À l’heure actuelle, l’équipe a rencontré et sensibilisé 177 classes et 2 221 élèves du secondaire supérieur. Au premier trimestre 2016-2017, 168 élèves motivés ont souhaité s’inscrire dans une dynamique de sevrage (tabac et cannabis). Le Gouvernement de la Fédération Wallonie-Bruxelles a accordé une subvention de 52.000€ à l’Institut Bordet, pour renforcer le nombre de programmes de sevrage au sein des écoles. D’autres écoles pourront donc rejoindre le projet-pilote, dès que la liste d’attente sera résorbée.

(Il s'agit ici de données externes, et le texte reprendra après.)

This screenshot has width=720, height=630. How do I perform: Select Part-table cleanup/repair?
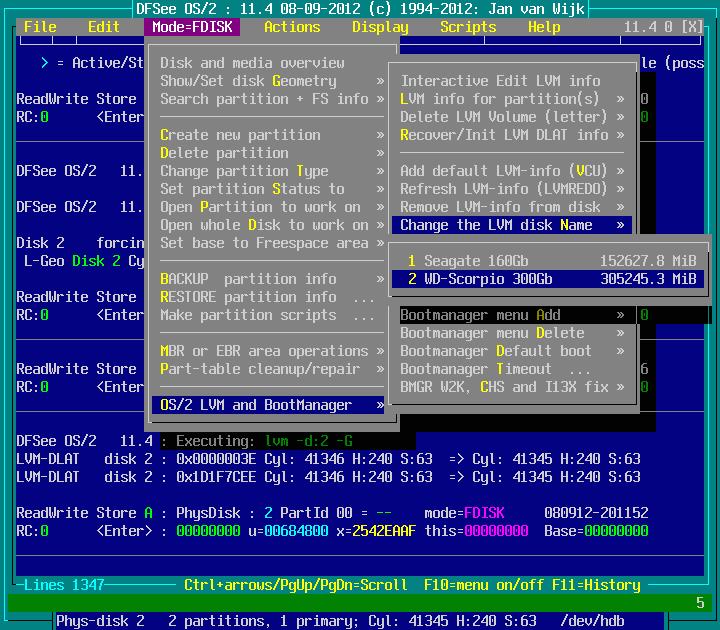click(260, 369)
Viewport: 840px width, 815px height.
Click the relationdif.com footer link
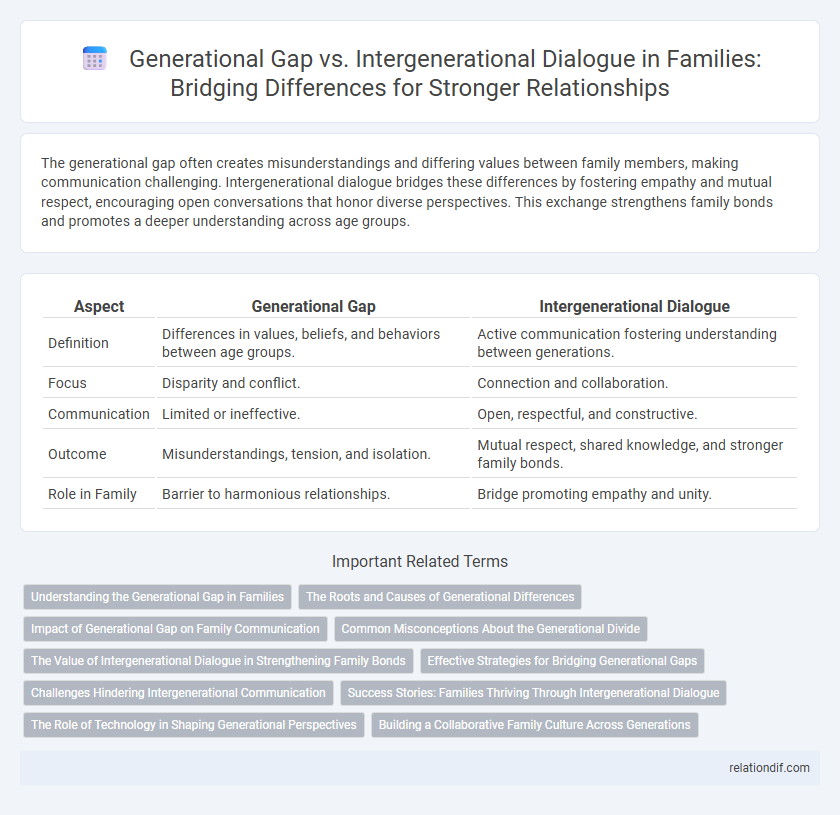point(768,768)
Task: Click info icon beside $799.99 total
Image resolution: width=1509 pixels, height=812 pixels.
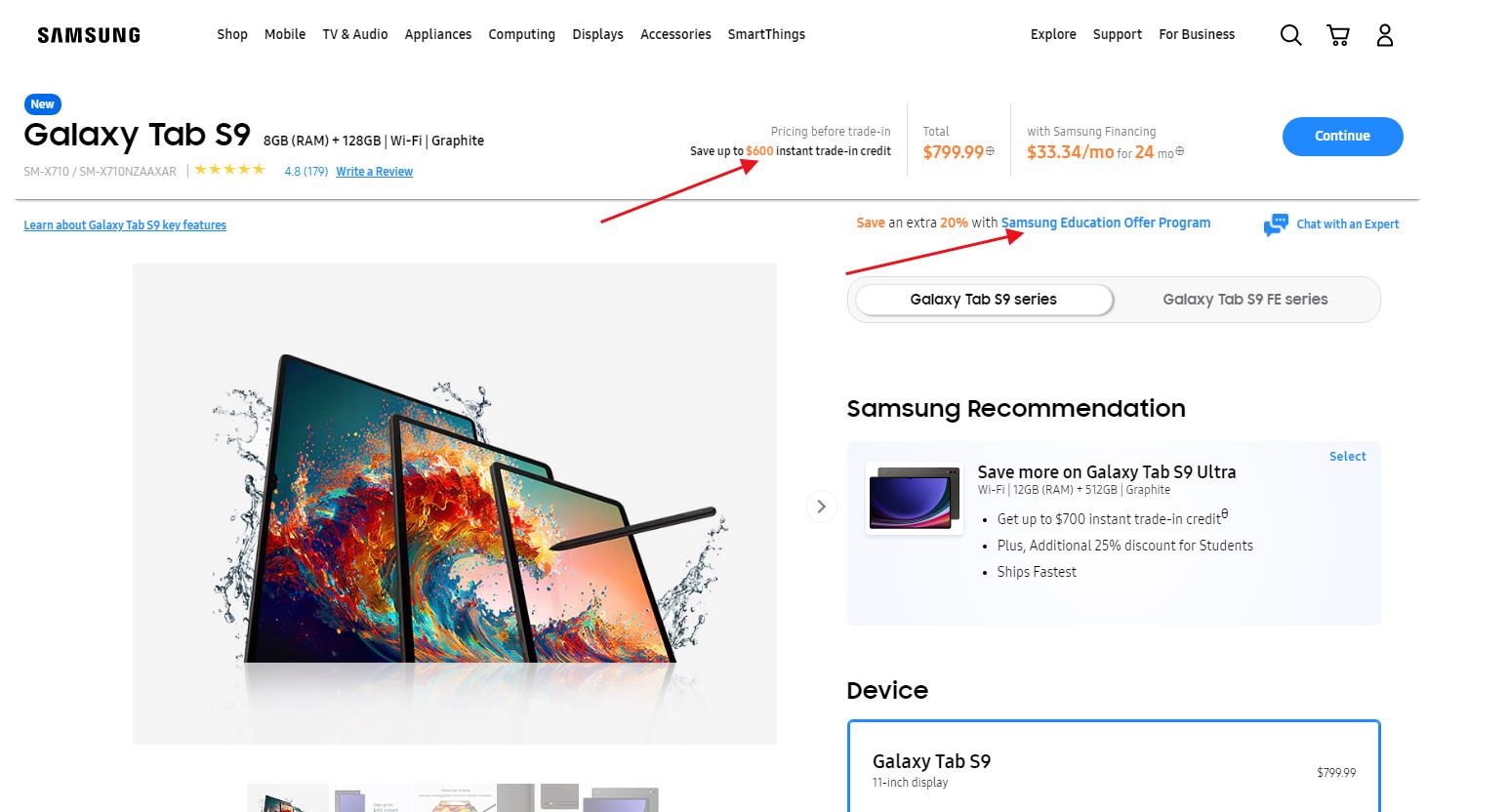Action: coord(990,151)
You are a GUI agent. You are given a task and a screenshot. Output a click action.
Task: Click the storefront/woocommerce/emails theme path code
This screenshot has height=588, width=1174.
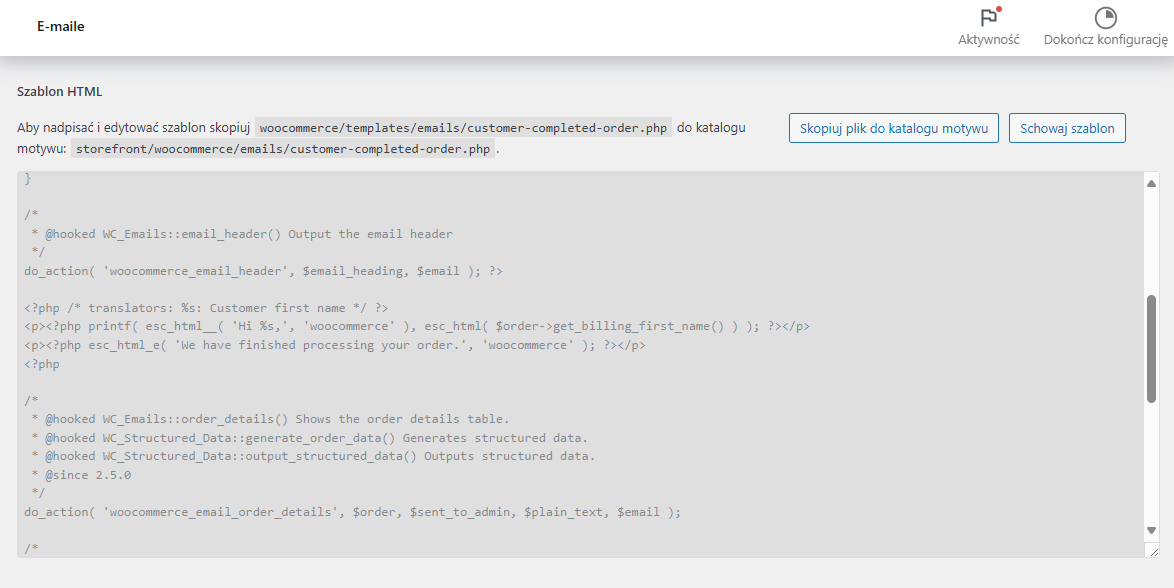(x=284, y=148)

Pour la suite, l’Avis n°3 du Groupe Central du Pacte pour un Enseignement dexcellence préconise de permettre « aux élèves de lenseignement secondaire de bénéficier de programmes darrêt du tabac/cannabis (accompagnement médical et psychologique) pendant le temps scolaire », avec une mise en œuvre dès la rentrée 2018.

C. M.

(1) Lire « Des moyens pour assumer l’interdiction de fumer, sinon… » dans notre numéro de décembre 2013 (PROF 20) et « Je suis accro au projet PSM : mon fils a arrêté le cannabis » dans notre numéro de septembre 2015 (PROF 27), http://www.enseignement.be/prof
(2) Institut Sainte-Marie (Châtelineau), Institut provincial La Samaritaine (Montignies-sur-Sambre) ; Institut Jean Jaurès, CECS La Garenne et Collège des Aumôniers du Travail (Charleroi) ; Centre scolaire Sainte-Marie La Sagesse (Schaerbeek) et École européenne (Woluwe-Saint-Lambert).